-- BEGIN Excerpted text --

Wineries often over the years become like friends, and, like old friends, some may in time undergo radical changes. Those of us who’ve been drinking wine for 20 or more years have seen a lot of California wineries bought and sold, and it would be both dumb and wrong not to expect changes to occur in the style and quality of the wines under new leadership.
This is especially true in eponymous wineries, where the founder is gone but his/her name still appears on the wine label. That is the case for two wineries in this week’s Dozen – Gary Farrell and Murphy-Goode. A third “old friend,” Clos Pegase, was identified with founder Jan Shrem, but that identification is already fading.

Farrell’s Chardonnay has remained, at least in my memory, pretty much the same as it was before, and Clos Pegase’s Chardonnay might even have improved a bit. However, a wine tasting group I was in during the 1990’s drank a lot of Murphy-Goode, and some might be surprised to see the brand has been substantially re-positioned. Today, it is an entry-level pour.

But while changes are to be expected, it is still nice to have memories, better or worse, of the way things were.

2016 Alois Lageder “Riff” Pinot Grigio delle Venezie ($10). Pleasant with good mouth feel, a little fruity-sweet.

2016 La Valentina Pecorino Colline Pescaresi IGT ($17). Lively, slightly petillant with pleasant green fruit flavors and a closing tanginess.

2018 Clos Pegase “Mitsuko’s Vineyard” Carneros Chardonnay ($30). Intense fruitiness – tangy, spicy apples – with dusty tannins and a modest aggressiveness.

2016 Gary Farrell “Olivet Lane” Russian River Valley Chardonnay ($44). Lots of baked apple and toasted oak flavors, but not buttery – a full-bodied, complex wine.

2017 Dutton-Goldfield “Rued” Green Valley of Russian River Valley Chardonnay ($54).  Tangy and toasty, full-bodied, but still lively.

2016 Murphy-Goode California Red Wine ($12). Muddled red fruit with soft tannins and a bit of a savory kick – an acceptable carafe wine.

2017 Murphy-Goode California Cabernet Sauvignon ($13). Fruity and a little sweet – like a blackberry brownie.

2014 Clarendelle Saint-Émilion ($19). From the same folks who own Château Haut Brion, it’s an agreeable though not complex wine with dark cherry flavors and some aging notes of old barrels.

2010 Beronia Rioja Gran Reserva ($32). A wine of substance with ripe, dark-berry flavors, yet still rich and fresh after almost 10 years.

2013 Castello di Bossi Chianti Classico Gran Selezione ($37). A classic Classico GS – on the bold side with fine ripe fruit, great acidity and some savory edges.

2018 Domaine Blain Soeur & Frere Brouilly ($38). Ripe, bright fruit balanced by a tangy acidity.

2016 J. McClellan Napa Valley Cabernet Sauvignon ($50). More velvety texture than silky, smooth with dark cherry fruits and a bit of a mocha chocolate underlay.

-- END Excerpted text --
-- BEGIN Record set --

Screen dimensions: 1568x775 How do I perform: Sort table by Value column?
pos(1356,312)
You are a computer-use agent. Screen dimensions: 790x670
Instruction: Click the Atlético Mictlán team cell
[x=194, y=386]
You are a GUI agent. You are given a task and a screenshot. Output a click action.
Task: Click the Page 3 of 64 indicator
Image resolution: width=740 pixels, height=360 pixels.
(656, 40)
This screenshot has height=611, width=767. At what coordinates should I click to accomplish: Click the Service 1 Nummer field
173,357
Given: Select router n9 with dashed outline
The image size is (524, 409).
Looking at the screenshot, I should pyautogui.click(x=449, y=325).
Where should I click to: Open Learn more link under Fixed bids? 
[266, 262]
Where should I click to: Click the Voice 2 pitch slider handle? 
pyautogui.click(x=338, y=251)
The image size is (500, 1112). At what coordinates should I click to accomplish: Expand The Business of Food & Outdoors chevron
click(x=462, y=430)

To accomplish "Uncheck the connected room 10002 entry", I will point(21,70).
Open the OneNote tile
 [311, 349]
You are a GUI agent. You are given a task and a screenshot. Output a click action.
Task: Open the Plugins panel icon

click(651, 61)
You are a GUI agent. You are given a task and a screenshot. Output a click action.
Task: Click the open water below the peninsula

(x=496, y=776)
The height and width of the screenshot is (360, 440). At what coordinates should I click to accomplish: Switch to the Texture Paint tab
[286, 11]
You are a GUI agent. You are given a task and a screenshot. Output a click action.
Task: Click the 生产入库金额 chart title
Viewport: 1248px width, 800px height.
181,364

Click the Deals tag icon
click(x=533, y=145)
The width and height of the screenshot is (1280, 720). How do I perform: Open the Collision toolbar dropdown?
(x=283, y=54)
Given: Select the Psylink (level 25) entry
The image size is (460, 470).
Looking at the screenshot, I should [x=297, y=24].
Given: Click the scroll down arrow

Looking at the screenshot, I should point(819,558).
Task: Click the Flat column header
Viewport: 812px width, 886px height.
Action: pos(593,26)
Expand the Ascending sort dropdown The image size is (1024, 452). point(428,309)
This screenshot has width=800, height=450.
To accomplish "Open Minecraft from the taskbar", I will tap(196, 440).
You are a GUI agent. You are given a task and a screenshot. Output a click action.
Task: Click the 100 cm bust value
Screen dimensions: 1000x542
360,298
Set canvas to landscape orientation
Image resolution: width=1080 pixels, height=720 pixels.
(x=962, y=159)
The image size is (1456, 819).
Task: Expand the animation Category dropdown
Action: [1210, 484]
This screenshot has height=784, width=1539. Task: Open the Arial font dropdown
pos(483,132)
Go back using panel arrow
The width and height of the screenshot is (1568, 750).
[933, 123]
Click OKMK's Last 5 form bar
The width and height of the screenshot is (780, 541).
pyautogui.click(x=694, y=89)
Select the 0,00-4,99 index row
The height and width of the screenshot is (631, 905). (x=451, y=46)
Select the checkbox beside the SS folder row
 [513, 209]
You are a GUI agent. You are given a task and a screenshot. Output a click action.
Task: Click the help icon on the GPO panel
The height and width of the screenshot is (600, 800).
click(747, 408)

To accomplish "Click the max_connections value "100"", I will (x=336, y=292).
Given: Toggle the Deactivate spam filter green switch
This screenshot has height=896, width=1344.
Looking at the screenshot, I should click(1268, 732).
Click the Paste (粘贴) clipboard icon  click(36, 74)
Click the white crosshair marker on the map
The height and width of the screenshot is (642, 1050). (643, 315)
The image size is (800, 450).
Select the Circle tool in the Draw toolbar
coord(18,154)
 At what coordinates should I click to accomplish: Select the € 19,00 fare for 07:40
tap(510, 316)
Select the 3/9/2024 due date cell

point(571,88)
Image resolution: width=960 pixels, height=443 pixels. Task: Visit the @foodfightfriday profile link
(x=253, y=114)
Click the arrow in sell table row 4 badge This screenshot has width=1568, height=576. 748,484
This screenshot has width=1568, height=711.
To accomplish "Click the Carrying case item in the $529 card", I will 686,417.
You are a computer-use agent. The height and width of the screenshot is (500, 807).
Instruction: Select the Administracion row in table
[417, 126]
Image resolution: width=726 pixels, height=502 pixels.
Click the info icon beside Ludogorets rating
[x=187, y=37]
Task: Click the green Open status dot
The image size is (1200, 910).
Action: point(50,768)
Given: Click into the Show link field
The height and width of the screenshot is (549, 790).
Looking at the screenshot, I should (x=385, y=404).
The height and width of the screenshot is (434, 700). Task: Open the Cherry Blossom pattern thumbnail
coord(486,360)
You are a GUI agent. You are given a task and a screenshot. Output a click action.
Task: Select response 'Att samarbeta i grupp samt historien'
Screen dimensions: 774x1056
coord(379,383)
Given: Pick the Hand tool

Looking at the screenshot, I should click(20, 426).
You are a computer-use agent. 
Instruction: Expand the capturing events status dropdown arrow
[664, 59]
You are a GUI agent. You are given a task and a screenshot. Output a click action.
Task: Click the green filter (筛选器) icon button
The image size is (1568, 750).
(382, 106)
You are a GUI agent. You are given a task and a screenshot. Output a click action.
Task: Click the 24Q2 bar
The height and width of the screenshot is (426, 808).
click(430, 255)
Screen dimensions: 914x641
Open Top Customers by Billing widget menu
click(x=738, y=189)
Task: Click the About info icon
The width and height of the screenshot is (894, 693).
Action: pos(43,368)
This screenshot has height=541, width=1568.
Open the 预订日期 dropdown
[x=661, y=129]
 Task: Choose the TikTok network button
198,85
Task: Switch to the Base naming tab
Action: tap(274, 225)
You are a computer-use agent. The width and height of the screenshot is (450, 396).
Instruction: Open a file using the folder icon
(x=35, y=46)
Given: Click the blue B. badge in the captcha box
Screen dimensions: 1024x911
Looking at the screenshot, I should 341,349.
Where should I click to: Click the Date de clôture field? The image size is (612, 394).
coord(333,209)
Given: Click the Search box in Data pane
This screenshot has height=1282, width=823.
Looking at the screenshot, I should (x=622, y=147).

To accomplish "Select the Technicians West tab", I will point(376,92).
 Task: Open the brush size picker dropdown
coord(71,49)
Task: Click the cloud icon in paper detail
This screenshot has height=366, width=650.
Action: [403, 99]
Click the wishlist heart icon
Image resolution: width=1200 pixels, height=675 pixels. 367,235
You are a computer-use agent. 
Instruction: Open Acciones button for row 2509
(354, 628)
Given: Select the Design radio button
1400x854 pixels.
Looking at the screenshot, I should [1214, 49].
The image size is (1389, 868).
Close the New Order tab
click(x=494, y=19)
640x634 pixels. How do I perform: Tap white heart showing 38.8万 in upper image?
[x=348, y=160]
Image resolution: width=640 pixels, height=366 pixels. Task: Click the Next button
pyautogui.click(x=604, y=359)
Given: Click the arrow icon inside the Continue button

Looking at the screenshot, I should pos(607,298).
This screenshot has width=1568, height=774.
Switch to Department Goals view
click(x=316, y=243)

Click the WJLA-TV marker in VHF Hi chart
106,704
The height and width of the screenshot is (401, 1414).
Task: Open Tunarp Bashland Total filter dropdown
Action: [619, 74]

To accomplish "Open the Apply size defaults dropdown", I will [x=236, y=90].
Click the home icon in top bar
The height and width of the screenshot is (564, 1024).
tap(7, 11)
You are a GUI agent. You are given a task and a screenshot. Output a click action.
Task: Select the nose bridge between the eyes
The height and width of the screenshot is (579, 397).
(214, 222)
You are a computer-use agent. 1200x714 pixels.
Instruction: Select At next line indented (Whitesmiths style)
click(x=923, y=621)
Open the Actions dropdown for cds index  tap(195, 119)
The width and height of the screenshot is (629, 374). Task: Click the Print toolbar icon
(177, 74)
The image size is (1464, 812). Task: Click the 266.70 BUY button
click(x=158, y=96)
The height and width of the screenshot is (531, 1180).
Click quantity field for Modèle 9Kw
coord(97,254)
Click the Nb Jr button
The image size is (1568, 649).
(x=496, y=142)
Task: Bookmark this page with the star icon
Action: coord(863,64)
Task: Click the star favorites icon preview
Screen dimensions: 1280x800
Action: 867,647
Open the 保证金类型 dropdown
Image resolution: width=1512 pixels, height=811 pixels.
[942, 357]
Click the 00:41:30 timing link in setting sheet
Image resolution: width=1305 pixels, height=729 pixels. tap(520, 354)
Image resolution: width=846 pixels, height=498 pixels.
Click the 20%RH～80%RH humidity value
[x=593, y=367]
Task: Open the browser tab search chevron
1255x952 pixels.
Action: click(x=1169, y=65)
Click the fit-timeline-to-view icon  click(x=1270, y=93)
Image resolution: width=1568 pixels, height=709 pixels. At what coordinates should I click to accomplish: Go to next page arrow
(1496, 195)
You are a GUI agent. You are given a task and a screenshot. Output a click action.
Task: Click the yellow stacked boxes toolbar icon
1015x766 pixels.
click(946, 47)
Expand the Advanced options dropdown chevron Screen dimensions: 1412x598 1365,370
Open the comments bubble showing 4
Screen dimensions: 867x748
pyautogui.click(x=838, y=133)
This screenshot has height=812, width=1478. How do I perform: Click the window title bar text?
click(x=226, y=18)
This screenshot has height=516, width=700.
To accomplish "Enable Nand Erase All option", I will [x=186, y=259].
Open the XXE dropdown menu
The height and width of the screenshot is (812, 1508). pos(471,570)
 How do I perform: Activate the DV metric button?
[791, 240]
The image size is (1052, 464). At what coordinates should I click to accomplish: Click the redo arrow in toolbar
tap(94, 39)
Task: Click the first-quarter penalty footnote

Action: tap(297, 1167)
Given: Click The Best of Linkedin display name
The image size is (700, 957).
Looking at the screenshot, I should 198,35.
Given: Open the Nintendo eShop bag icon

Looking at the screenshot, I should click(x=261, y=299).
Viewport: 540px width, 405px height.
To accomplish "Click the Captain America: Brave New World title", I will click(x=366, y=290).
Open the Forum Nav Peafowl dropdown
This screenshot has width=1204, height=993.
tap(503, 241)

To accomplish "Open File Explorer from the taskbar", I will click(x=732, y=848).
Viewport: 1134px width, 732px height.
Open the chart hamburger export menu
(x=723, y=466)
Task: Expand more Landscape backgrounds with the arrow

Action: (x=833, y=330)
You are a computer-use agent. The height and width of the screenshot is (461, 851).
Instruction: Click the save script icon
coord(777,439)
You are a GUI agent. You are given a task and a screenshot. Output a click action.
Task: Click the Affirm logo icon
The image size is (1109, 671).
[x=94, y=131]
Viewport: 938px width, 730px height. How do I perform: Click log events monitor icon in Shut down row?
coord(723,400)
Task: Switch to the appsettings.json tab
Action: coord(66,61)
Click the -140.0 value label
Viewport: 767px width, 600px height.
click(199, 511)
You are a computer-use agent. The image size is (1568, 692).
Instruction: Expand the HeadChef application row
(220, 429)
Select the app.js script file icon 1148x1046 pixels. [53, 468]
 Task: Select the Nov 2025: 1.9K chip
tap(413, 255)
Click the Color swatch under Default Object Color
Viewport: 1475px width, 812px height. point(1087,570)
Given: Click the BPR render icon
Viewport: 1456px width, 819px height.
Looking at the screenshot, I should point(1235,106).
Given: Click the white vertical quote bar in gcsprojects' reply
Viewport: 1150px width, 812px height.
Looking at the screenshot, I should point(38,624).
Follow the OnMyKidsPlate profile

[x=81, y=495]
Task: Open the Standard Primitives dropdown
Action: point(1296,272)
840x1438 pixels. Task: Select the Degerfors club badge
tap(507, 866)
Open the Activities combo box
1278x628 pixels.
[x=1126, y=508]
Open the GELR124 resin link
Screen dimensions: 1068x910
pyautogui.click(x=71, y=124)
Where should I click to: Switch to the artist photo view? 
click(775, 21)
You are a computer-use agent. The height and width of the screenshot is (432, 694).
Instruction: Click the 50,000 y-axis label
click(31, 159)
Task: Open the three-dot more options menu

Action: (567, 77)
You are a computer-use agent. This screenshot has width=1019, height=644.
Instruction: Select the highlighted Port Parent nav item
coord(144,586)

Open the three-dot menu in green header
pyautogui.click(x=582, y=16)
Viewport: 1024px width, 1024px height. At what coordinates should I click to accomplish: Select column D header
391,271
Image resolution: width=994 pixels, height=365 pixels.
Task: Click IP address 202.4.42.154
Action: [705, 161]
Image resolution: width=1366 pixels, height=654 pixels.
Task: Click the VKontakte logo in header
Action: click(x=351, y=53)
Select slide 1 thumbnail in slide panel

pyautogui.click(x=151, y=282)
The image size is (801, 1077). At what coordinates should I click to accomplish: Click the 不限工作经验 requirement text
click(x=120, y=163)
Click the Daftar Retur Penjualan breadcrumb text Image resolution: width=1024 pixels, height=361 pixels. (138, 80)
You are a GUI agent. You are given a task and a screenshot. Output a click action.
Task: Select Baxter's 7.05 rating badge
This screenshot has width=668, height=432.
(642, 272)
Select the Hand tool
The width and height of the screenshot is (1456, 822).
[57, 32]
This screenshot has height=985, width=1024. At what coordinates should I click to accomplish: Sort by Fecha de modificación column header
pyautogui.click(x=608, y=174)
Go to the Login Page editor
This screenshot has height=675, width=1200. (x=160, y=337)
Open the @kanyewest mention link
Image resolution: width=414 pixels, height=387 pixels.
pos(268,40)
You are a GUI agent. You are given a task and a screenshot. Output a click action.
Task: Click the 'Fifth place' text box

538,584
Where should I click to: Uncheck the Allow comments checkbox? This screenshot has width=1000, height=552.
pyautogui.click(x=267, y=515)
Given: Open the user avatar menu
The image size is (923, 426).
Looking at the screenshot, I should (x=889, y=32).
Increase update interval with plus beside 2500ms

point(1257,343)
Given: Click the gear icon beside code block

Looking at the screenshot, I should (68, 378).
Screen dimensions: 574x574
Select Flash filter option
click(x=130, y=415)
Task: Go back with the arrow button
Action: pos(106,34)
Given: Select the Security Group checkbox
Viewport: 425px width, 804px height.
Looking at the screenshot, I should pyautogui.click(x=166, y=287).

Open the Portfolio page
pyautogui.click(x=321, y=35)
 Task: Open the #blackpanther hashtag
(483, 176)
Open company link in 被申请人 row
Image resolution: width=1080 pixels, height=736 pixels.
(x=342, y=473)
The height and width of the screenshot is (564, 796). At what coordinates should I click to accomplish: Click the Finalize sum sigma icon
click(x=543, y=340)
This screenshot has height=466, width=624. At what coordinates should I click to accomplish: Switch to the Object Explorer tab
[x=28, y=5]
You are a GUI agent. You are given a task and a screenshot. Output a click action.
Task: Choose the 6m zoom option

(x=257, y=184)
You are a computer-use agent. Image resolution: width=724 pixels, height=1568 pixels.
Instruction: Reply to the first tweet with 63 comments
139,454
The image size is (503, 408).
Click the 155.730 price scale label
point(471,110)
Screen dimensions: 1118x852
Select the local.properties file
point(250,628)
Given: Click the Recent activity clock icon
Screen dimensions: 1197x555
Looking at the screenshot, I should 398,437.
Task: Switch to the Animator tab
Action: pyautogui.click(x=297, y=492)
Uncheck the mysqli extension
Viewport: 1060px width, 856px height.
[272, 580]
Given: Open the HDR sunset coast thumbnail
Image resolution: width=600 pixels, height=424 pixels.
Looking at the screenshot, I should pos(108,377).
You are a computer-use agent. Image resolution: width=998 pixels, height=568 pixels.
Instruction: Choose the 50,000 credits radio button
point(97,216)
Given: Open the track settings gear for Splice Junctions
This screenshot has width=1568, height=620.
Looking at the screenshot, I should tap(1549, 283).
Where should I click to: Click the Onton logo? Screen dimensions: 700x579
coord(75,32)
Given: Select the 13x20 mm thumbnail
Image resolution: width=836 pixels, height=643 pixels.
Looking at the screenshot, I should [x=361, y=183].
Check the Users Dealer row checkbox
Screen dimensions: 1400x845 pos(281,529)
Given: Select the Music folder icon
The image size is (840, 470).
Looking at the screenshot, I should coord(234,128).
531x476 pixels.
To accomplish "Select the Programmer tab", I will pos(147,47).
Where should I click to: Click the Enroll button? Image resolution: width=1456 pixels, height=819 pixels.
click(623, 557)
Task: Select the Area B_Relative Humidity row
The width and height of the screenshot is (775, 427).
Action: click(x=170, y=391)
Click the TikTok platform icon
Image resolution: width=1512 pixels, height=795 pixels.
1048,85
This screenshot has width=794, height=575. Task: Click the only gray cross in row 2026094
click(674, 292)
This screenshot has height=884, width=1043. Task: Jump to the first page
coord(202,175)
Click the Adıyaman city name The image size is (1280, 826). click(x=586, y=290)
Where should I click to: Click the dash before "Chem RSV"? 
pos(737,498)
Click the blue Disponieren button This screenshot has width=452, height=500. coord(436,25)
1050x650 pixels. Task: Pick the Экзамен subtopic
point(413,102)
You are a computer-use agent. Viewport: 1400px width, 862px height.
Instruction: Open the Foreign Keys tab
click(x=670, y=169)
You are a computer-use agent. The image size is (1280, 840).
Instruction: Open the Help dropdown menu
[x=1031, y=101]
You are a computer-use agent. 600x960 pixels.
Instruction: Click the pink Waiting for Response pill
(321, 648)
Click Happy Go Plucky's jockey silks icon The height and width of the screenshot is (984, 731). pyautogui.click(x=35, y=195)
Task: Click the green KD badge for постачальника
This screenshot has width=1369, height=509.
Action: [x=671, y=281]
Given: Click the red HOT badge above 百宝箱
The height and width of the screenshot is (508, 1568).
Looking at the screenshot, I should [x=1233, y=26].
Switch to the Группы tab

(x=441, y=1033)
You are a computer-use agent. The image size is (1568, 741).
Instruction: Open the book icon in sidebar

-- END Record set --

* **Objective**:
Set down everything in the wine column above from "Farrell’s Chardonnay has" down to "a modest aggressiveness.", word for word.

* **Task solution**:
Farrell’s Chardonnay has remained, at least in my memory, pretty much the same as it was before, and Clos Pegase’s Chardonnay might even have improved a bit. However, a wine tasting group I was in during the 1990’s drank a lot of Murphy-Goode, and some might be surprised to see the brand has been substantially re-positioned. Today, it is an entry-level pour.

But while changes are to be expected, it is still nice to have memories, better or worse, of the way things were.

2016 Alois Lageder “Riff” Pinot Grigio delle Venezie ($10). Pleasant with good mouth feel, a little fruity-sweet.

2016 La Valentina Pecorino Colline Pescaresi IGT ($17). Lively, slightly petillant with pleasant green fruit flavors and a closing tanginess.

2018 Clos Pegase “Mitsuko’s Vineyard” Carneros Chardonnay ($30). Intense fruitiness – tangy, spicy apples – with dusty tannins and a modest aggressiveness.